The Inspector-General of Police, Tan Sri Norian Mai, will sue any who defames the police. Anyone who defames his beloved policemen would know they cannot be defamed wit impunity. He would know how powerful his words are. It is as fearsom as the state of the car the police had seized for some traffic offence and stored at some police stations in the Klang Valley. When you go to collect it, you would find a shell, the police men and cohorts having stripped it and parts sold to second hand parts dealers. In case his legal advisers are unaware of it, truth is a defence in a defamation suit. Going by what we know, he would have a tough task ahead to sue anyone for defamation. That the police cannot be trusted is not something we have come to expect now. In some cities, telling a police man, as my father used to in the 1950s and 1960s when we went on holiday, is a sure means to ensure it would be robbed when you return as my father never was.

A police officer is arrested for being a fence in stolen car parts, taken from cars under his responsibility. For ten years or more cars taken into a police compound would not return in the same condition, as some suspects are when they are released. As the former deputy prime minister, Dato' Seri Anwar Ibrahim was after his arrest four years ago next week. The cars are systematically stripped, the more severely the longer they are in the compound. One man had his car seized. He went to collect it, accompanied by his insurance agent. The police station wanted more documents than he had. He came back 24 hours later to see only the shall of his brand new car.

The police in Klang go around in vans to seize motor cycles illegally parked. One boy found his missing, went to the police station to be told to collect it from Ah Chong, a motor cycle shop owner. That man, without his permission, had changed parts and demanded RM250 for its release. That it was done without his consent is no excuse. Pay up or lose your motor vehicle. The police station is no help. He had to pay. There is sound grounds to assume the money is shared between Ah Chong and the police men at the station. When you collect ten motorcycles this way, it is a nice line of additional income.

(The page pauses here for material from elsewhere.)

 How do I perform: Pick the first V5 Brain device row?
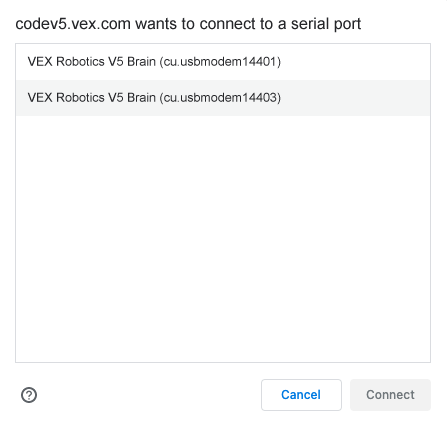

The newspapers highlights incidents like these so the public can get the impression the authorities do something about it. They do not. These newspaper reports, in which the issue is talked about at length, is no more than a smokescreen to hid the larger malaise in the police force. They are out of control. As the country. No one who seeks help from the police come away with a feeling his complaint would be investigated. When this is brought to higher attention, we are told the police do no wrong. But when a case does hit the newspapers, it is always the police man who is responsible.

Last week, when President Gloria Arroyo claimed a 13-year-old Filipinia was raped in a hold centre for illegal workers awaiting repatriation, Malaysia dismissed it. The police are beyond reproach. Now the Prime Minister, Dato' Seri Mahathir Mohamed, promises to investigate. The problem is more serious: The police is allowed to do its worst, the home minister does not bother, believes the police version and is disinterested in an official investigation. But when the deputy prime minister, who is also home minister, would not stop to think if the advice the police gives him about the expulsion of illegal works is valid, and assume that what the police says must be in the national interest, it proves not that the police is infallible that it would run wild and be a law unto themselves.

Senior police officers are in shock at these revelations of policeman car thieves. They did not know, when they were officers in charge of police stations and districts that this happened under their very noses. Just go to the Damansara Utama Police station and look at the cars there that are positively unroadworthy as they were not when brought in. This is repeated in many police stations in the Klang Valley. When the higher ranking police officers are involved in scams -- do you seriously think, for instance, that pirated CDs for instance could be sold at random without the collusion of senior police officers? -- that the policemen pass by and engage in idle conversation with these stall holders as they sell their wares to the public.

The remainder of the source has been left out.